- IHRE AUFGABEN -
- a) Welcher Staat gilt in der Rezension als herausragendes Beispiel dafür, dass ein aggressiver Antisemitismus zur Staatsdoktrin zu gehören scheint?
- b) Geben Sie aus der Rezension den Abschnitt von „Matthias Küntzel, Islamischer“ bis „und heimische Arbeitsplätze.“ wortgetreu wieder.
- c) Setzen Sie die Rezension zu Küntzels Buch über islamischen Antisemitismus und deutsche Politik im Anschluss an ihren letzten Satz fort.
== TEXTAUSZUG ==
Matthias Küntzel, Islamischer Antisemitismus und deutsche Politik: „Heimliches Einverständnis“? (Politik aktuell, Bd. 6), Münster 2007, LIT-Verlag, 134 S., 19.90 EUR, ISBN 978-3-8258-0805-1


Antisemitische Einstellungen und Verhaltensweisen sind heutzutage nicht auf westliche Gesellschaften beschränkt. Besonders in islamisch geprägten Staaten verbindet sich Kritik an der Politik des Staates Israel häufig mit antisemitischer Polemik. Herausragendes Beispiel hierzu ist der Iran, wo ein aggressiver Antisemitismus zur Staatsdoktrin zu gehören scheint. Gerade im Blick auf den Iran aber zeigt sich seit vielen Jahren: antisemitische Äußerungen von Staaten zu kritisieren, die für sie bedeutende Handelspartner sind, stellt westliche Politiker vor ein Dilemma. Gefährden sie doch mit einer allzu offenen Kritik ökonomische Interessen und heimische Arbeitsplätze.

Vor diesem Hintergrund weckt eine Publikation, in der das Verhältnis zwischen „islamischem Antisemitismus“ und deutscher Politik beleuchtet werden soll, hohe Erwartungen. Dem Autor, dem Hamburger Politikwissenschaftler Matthias Küntzel, geht es darin freilich nicht nur um die Dilemmata westlicher Politiker. Mindestens ebenso breiten Raum nimmt seine Darstellung dessen ein, was er „islamischen Antisemitismus“ nennt.
===
== BEREITGESTELLTE DATEN ==
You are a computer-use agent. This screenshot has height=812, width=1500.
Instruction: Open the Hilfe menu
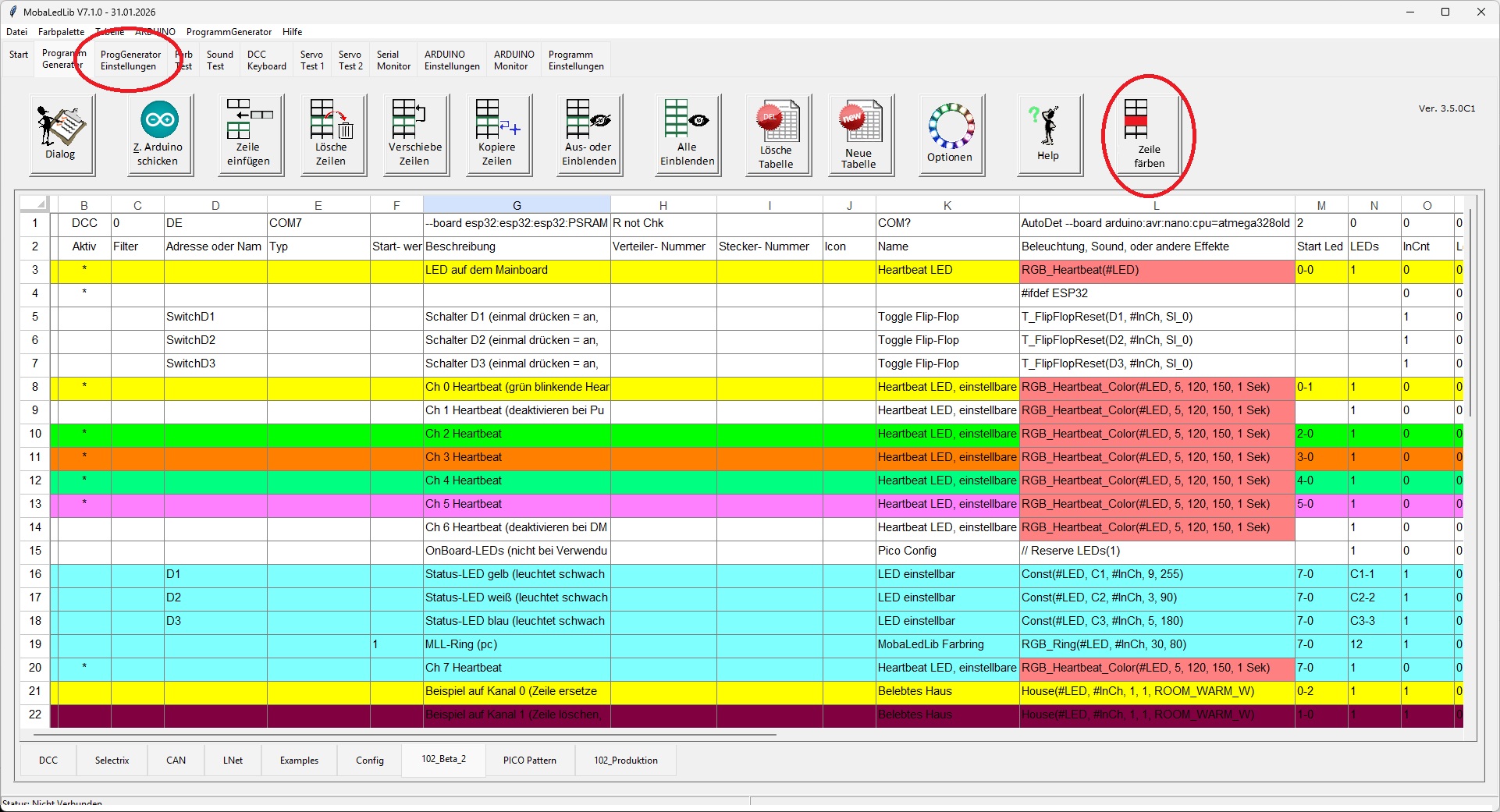(292, 32)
===
- ANTWORTEN PRO AUFGABE -
- a) Der Iran.

- b)
Matthias Küntzel, Islamischer Antisemitismus und deutsche Politik: „Heimliches Einverständnis“? (Politik aktuell, Bd. 6), Münster 2007, LIT-Verlag, 134 S., 19.90 EUR, ISBN 978-3-8258-0805-1


Antisemitische Einstellungen und Verhaltensweisen sind heutzutage nicht auf westliche Gesellschaften beschränkt. Besonders in islamisch geprägten Staaten verbindet sich Kritik an der Politik des Staates Israel häufig mit antisemitischer Polemik. Herausragendes Beispiel hierzu ist der Iran, wo ein aggressiver Antisemitismus zur Staatsdoktrin zu gehören scheint. Gerade im Blick auf den Iran aber zeigt sich seit vielen Jahren: antisemitische Äußerungen von Staaten zu kritisieren, die für sie bedeutende Handelspartner sind, stellt westliche Politiker vor ein Dilemma. Gefährden sie doch mit einer allzu offenen Kritik ökonomische Interessen und heimische Arbeitsplätze.

- c)
Das Buch versammelt Reden und Aufsätze, die Küntzel – er ist Wissenschaftlicher Mitarbeiter beim „Vidal Sassoon International Center for the Study of Antisemitism“ an der Hebräischen Universität in Jerusalem und Vorstandsmitglied der internationalen Wissenschaftlervereinigung „Scholars for Peace in the Middle East“ – in den Jahren 2002 bis 2007 verfasst hat. Bis auf zwei Vorträge sind alle zehn Texte des Buches bereits andernorts veröffentlicht. Die damit unvermeidlich gegebenen Wiederholungen bleiben im Ganzen erträglich.

Die Texte sind nach inhaltlichen Schwerpunkten angeordnet und in vier Teile gegliedert. Nach einer „Einleitung“ (1-8) geht es im ersten Teil (9-30) um die Entstehung, die Besonderheit und die Ausbreitung des „islamischen Antisemitismus“ in der islamischen Welt. Der zweite Teil (31-70) diskutiert die Zusammenhänge zwischen dem „islamischen Antisemitismus“ und dem Nahost-Konflikt. Im dritten Teil (71-106) skizziert Küntzel die historischen Beziehungen zwischen dem Nationalsozialismus und dem Antisemitismus in der islamischen Welt. Der vierte Teil (107-142) widmet sich der Leugnung des Holocaust und dem Antisemitismus im schiitischen Islam. Im Anschluss an einen „Epilog“ (143-149) bietet der Autor eigene Übersetzungen maßgeblicher Texte zum islamischen Antisemitismus (151-174). Ein Literaturverzeichnis (175-179), ein Personenregister (181-184) sowie ein „Fundstellenverzeichnis“ (besser wohl: „Quellenverzeichnis“; 185) schließen den Band ab.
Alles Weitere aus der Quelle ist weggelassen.